_WHAT YOU SHOULD DO_
Retype every one of the entries below exactly, line for line, without changing a single character.

[Text and item location entries]
————

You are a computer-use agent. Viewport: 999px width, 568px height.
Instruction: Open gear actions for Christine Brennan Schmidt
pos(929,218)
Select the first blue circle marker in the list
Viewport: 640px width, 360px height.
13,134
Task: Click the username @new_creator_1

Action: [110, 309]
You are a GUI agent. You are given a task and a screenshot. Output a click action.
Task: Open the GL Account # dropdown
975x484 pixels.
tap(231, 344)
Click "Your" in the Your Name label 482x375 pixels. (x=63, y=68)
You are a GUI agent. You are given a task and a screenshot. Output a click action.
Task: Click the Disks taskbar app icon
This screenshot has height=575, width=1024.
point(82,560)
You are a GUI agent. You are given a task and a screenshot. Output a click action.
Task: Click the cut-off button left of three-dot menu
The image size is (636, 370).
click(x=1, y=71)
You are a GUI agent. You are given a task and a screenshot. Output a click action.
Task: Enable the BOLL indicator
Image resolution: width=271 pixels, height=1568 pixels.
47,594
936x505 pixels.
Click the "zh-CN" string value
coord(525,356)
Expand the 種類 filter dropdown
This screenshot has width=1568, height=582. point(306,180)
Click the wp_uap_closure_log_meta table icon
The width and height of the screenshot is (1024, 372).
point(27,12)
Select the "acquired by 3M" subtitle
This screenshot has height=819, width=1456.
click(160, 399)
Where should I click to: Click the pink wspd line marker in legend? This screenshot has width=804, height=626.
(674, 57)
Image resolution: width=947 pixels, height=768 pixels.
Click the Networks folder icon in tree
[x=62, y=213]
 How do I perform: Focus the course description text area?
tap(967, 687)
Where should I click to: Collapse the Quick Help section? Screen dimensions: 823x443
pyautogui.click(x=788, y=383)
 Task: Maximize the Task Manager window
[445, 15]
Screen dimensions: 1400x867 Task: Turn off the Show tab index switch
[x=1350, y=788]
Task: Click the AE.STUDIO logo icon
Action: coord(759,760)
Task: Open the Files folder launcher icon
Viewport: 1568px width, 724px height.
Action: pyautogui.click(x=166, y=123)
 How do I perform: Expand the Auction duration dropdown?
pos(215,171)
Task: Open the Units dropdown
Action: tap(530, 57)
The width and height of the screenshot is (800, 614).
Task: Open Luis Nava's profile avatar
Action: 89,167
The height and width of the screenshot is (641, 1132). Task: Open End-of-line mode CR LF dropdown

————

_RESULT OF THIS TASK_
You are a computer-use agent. Viewport: 999px width, 568px height.
Instruction: Open gear actions for Christine Brennan Schmidt
pos(929,218)
Select the first blue circle marker in the list
Viewport: 640px width, 360px height.
13,134
Task: Click the username @new_creator_1

Action: [110, 309]
You are a GUI agent. You are given a task and a screenshot. Output a click action.
Task: Open the GL Account # dropdown
975x484 pixels.
tap(231, 344)
Click "Your" in the Your Name label 482x375 pixels. (x=63, y=68)
You are a GUI agent. You are given a task and a screenshot. Output a click action.
Task: Click the Disks taskbar app icon
This screenshot has height=575, width=1024.
point(82,560)
You are a GUI agent. You are given a task and a screenshot. Output a click action.
Task: Click the cut-off button left of three-dot menu
The image size is (636, 370).
click(x=1, y=71)
You are a GUI agent. You are given a task and a screenshot. Output a click action.
Task: Enable the BOLL indicator
Image resolution: width=271 pixels, height=1568 pixels.
47,594
936x505 pixels.
Click the "zh-CN" string value
coord(525,356)
Expand the 種類 filter dropdown
This screenshot has width=1568, height=582. point(306,180)
Click the wp_uap_closure_log_meta table icon
The width and height of the screenshot is (1024, 372).
point(27,12)
Select the "acquired by 3M" subtitle
This screenshot has height=819, width=1456.
click(160, 399)
Where should I click to: Click the pink wspd line marker in legend? This screenshot has width=804, height=626.
(674, 57)
Image resolution: width=947 pixels, height=768 pixels.
Click the Networks folder icon in tree
[x=62, y=213]
 How do I perform: Focus the course description text area?
tap(967, 687)
Where should I click to: Collapse the Quick Help section? Screen dimensions: 823x443
pyautogui.click(x=788, y=383)
 Task: Maximize the Task Manager window
[445, 15]
Screen dimensions: 1400x867 Task: Turn off the Show tab index switch
[x=1350, y=788]
Task: Click the AE.STUDIO logo icon
Action: coord(759,760)
Task: Open the Files folder launcher icon
Viewport: 1568px width, 724px height.
Action: pyautogui.click(x=166, y=123)
 How do I perform: Expand the Auction duration dropdown?
pos(215,171)
Task: Open the Units dropdown
Action: tap(530, 57)
The width and height of the screenshot is (800, 614).
Task: Open Luis Nava's profile avatar
Action: 89,167
The height and width of the screenshot is (641, 1132). Task: Open End-of-line mode CR LF dropdown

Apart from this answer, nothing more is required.